Fisherman's Village is a waterfront mall, commercial boat anchorage, and tourist attraction in Marina del Rey, Los Angeles County. Constructed in the style of a New England fishing village, Fisherman's Village consists of five brightly painted wooden buildings, a waterfront promenade, a lighthouse, a water fountain and commercial boat docks. Tourist attractions include live music concerts, restaurant and café dining, harbor and fishing cruises, boat and bicycle rentals, a Catalina Island ferry service, souvenir shops, a nightclub and a public water shuttle service. The waterfront promenade offers panoramic views of the harbor, where approximately 5,300 pleasure boats, yachts, and commercial vessels are berthed across 21 individual marinas, including yacht clubs.

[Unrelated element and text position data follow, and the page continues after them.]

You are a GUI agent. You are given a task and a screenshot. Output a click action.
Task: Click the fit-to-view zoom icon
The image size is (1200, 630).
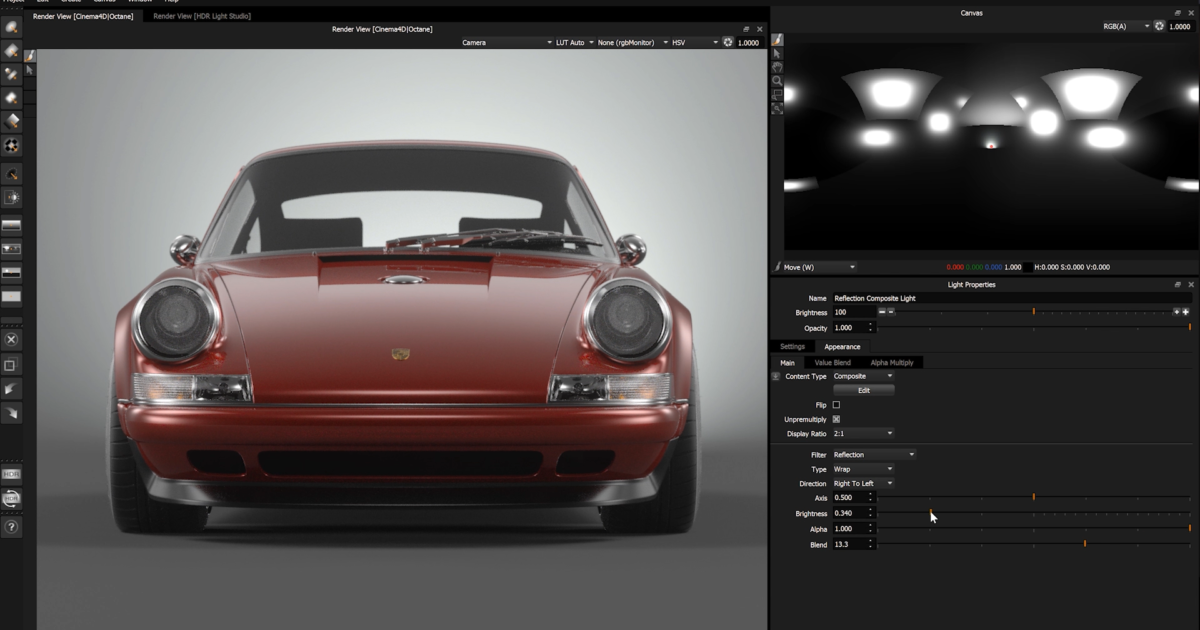click(x=778, y=109)
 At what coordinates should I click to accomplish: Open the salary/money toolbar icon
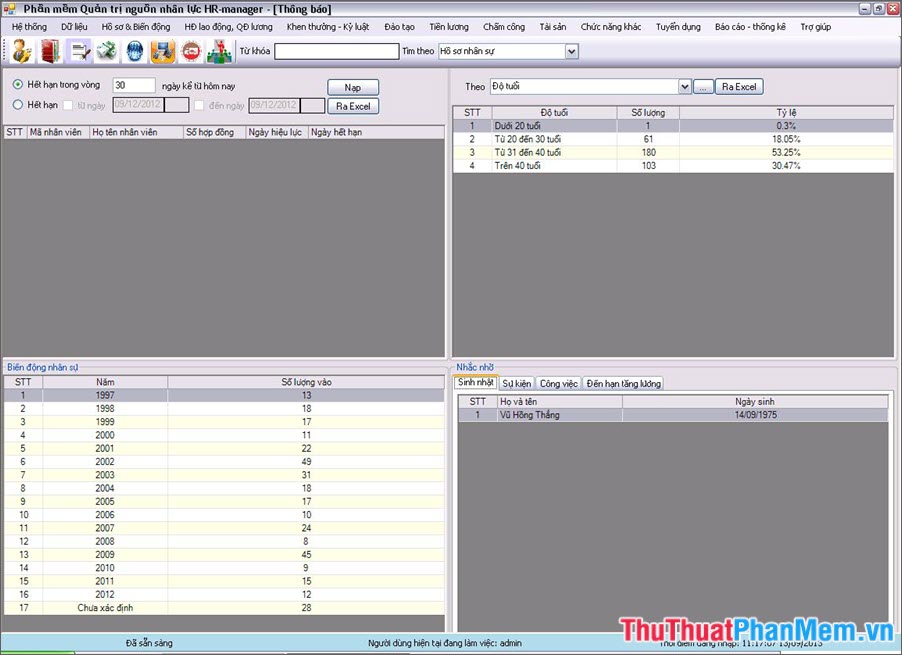coord(105,50)
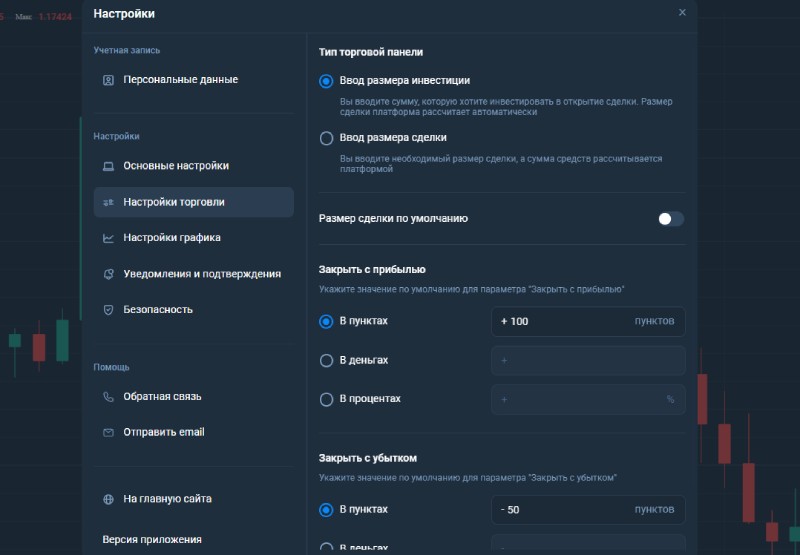Click the shield icon for Безопасность
This screenshot has width=800, height=555.
pyautogui.click(x=108, y=310)
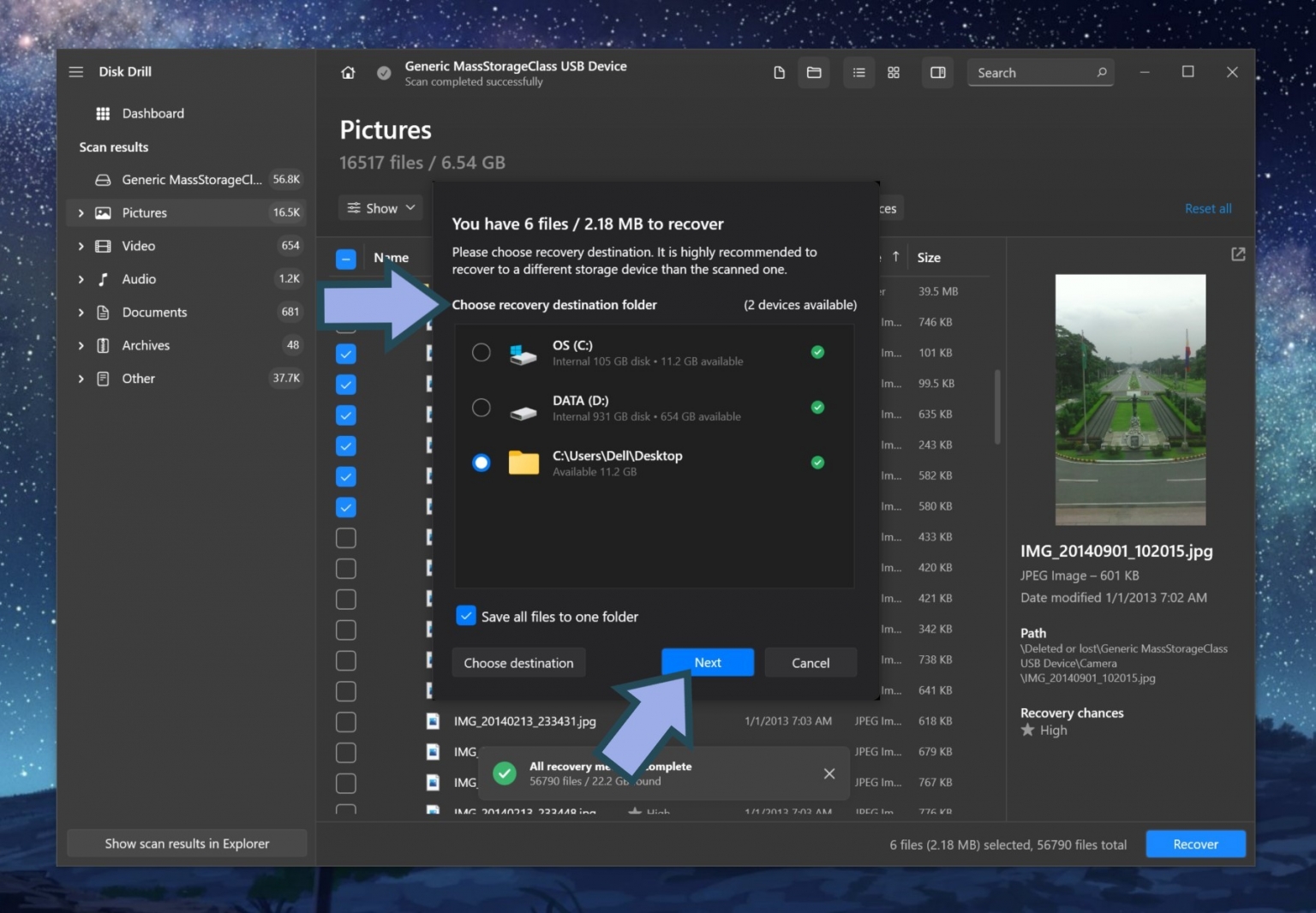Switch to the file view icon
This screenshot has height=913, width=1316.
click(x=779, y=73)
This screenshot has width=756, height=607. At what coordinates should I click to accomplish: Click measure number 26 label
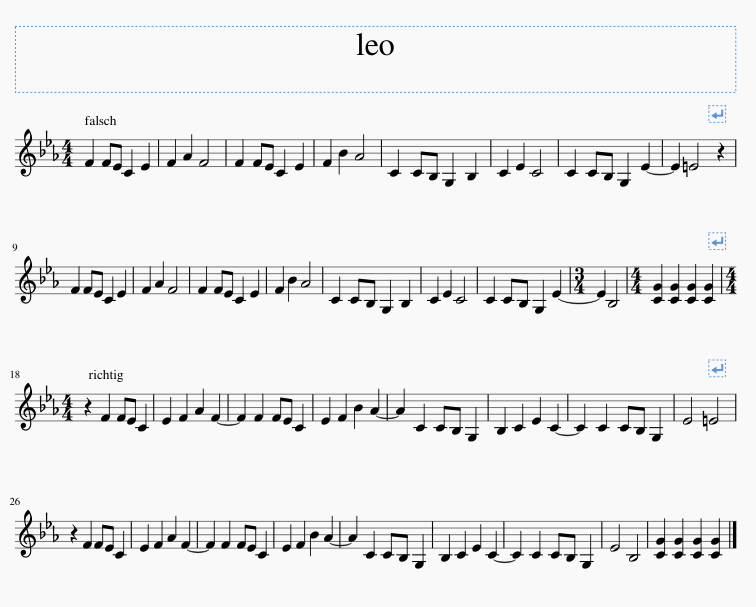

Since the late 1970s, Fisherman's Village has faced a decline of stores. A seal cage was emptied and various arcades for pinball machines and video games closed, including an eponymous arcade owned by actor Gary Coleman in the early 1990s.

==In popular culture==
- Scenes involving The Bluth Banana Stand in the television program Arrested Development were filmed next to the lighthouse in Fisherman's Village.
- The dates that occur on the program Blind Date have often been filmed at Shanghai Red's, a restaurant at the far end of Fisherman's Village.
- The Village was also the filming location for several scenes in the popular Fox TV series, The O.C.
- A date scene for an episode of More to Love was filmed aboard the Tiki Mermaid Charter boat in 2009.
- Scenes from a 3rd season episode of Greek were filmed in Fountain square, Fisherman's Village on January 5 & 6, 2010.
- Scenes from District Nurse (2016), a lo-fi British chiller, were filmed throughout March 2014 in and around the nearby Boat Yard.
- Scenes from Breezy (1973) with William Holden and Kay Lenz shopping for groovy clothing.
- The scene with the boat party from Booksmart (2019) was filmed here.